YOUR TASK
Reproduce the part that opens with the line containing "Click the Resellerwizards logo" and closes with the line containing "Image resolution: width=782", swapping "logo" for "emblem" and leaving everything else unchanged.

Dataset items

(begin)

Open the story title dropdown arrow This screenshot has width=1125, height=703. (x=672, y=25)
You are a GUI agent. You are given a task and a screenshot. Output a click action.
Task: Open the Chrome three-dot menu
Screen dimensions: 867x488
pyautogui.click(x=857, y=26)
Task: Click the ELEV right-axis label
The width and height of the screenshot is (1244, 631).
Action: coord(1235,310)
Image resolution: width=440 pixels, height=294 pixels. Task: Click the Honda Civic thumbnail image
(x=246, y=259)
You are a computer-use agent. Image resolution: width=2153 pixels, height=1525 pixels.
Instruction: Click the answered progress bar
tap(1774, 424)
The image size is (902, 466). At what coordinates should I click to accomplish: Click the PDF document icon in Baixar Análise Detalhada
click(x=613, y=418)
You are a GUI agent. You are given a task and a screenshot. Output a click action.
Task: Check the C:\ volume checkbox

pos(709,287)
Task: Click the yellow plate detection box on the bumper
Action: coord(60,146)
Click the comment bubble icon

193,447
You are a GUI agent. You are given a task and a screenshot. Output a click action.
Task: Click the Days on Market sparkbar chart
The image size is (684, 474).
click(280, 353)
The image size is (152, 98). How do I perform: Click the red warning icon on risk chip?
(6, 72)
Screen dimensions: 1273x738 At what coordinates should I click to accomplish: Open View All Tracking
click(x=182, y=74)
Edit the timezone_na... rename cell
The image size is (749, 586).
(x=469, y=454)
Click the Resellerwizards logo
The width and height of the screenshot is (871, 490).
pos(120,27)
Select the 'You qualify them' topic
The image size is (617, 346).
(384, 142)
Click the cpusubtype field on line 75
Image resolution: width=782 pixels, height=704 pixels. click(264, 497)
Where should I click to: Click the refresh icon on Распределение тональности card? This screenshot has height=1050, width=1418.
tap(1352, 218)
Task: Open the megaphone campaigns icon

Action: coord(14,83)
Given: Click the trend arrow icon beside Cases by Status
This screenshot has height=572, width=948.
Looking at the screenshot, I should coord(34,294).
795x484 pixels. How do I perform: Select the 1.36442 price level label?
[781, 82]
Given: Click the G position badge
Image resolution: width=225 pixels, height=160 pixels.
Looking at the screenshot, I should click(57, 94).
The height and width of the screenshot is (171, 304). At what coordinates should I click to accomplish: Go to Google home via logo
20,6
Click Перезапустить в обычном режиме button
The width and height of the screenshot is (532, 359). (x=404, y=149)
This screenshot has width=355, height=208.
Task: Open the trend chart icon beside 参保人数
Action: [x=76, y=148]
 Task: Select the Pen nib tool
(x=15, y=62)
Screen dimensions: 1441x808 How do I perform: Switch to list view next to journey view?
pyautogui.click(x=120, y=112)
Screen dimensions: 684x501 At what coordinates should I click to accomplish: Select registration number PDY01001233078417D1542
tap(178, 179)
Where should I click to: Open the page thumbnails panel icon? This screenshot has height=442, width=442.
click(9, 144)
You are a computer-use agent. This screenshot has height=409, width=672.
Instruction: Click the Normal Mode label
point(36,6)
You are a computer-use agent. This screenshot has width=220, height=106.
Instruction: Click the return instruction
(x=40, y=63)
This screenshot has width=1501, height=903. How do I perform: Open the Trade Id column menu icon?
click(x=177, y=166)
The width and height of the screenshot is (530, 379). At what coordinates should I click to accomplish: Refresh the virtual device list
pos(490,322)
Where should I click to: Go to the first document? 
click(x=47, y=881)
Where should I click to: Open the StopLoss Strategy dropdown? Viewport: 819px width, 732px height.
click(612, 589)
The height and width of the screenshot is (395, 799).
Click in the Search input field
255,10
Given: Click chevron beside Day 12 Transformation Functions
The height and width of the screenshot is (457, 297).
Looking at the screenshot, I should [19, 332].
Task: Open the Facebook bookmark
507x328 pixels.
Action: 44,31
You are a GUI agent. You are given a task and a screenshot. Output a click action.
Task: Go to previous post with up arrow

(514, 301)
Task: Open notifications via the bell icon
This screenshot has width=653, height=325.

(end)

RESULT BELOW
Click the Resellerwizards emblem
The width and height of the screenshot is (871, 490).
pos(120,27)
Select the 'You qualify them' topic
The image size is (617, 346).
(384, 142)
Click the cpusubtype field on line 75
Image resolution: width=782 pixels, height=704 pixels. click(264, 497)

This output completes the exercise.